- Market turmoil "significantly" tightened financial conditions
- Fed chair non-committal on possible use of negative rates
Federal Reserve Chair Janet Yellen suggested that the central bank might delay, but not abandon, planned interest-rate increases in response to recent turmoil in financial markets.
In presenting the Fed’s semi-annual economic report to Congress, Yellen said the turbulence had "significantly" tightened financial conditions by pushing down stock prices, pushing up the dollar and raising some borrowing costs.
"These developments, if they prove persistent, could weigh on the outlook for economic activity and the labor market," she told the House Financial Services Committee on Wednesday.
Policy makers provisionally penciled in four quarter percentage point rate increases for 2016 when they hiked borrowing costs in December for the first time since 2006. The financial markets since then have been rocked by a series of shocks, from a depreciation of China’s currency to a steep fall in oil prices, that raised concerns among investors about the outlook for the world economy.
In spite of the big moves in the markets, Yellen said she hasn’t seen a steep drop-off in economic growth, either in the U.S. or globally. "Recent economic indicators do not suggest a sharp slowdown" in China, she added.
She forecast that the American economy would bounce back this quarter after slowing in the final three months of 2015 and said she expects wage gains to accelerate now that unemployment has fallen to an eight-year low.
"Yellen maintained a cautiously optimistic outlook, while acknowledging increasing downside risks," Kathy Bostjancic, an economist at Oxford Economics USA in New York, said in a research note.
The Fed chair said the policy-making Federal Open Market Committee continues to see the next move in interest rates as up, rather than down. "I do not expect the FOMC is going to be soon in a situation where it’s necessary to cut rates," she said.
She reiterated the Fed’s intention to raise rates gradually, allowing the economy to continue to expand at a moderate pace and the labor market to improve further.
"The message that I think she is trying to send for policy is that tightening will be delayed, but that the longer-run outlook is not changed much," said Jonathan Wright, a professor at Johns Hopkins University in Baltimore and a former Fed economist.
Yellen was non-committal on whether the Fed would follow the lead of some other central banks and push rates below zero if the economy deteriorated significantly.
"We will look at it and should look at it" as part of prudent planning, she said.

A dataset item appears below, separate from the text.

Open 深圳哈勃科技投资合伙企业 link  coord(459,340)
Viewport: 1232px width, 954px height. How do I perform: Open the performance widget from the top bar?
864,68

Yellen also said the central bank had not yet determined whether it would be able to legally implement negative interest rates.
Yellen spent much of her three-hour-plus testimony fending off attacks on the central bank. In a rare display of unity, lawmakers from both the Republican and Democratic parties criticized the Fed for providing subsidies to the banks by paying them higher-than-market interest rates for their reserves.
The Fed chief defended the practice, arguing that it allowed the central bank to maintain a big balance sheet and thus provide support to the economy.
Yellen’s appearance before Congress "conveyed a message of calm from the Federal Reserve," Bloomberg Intelligence economists Carl Riccadonna and Rich Yamarone said in a note summing up her testimony.
"She acknowledged potential points of concern, including the deterioration in financial conditions, diminished international growth prospects and fallout from low commodity prices, but she also re-emphasized the bright spots in the economy."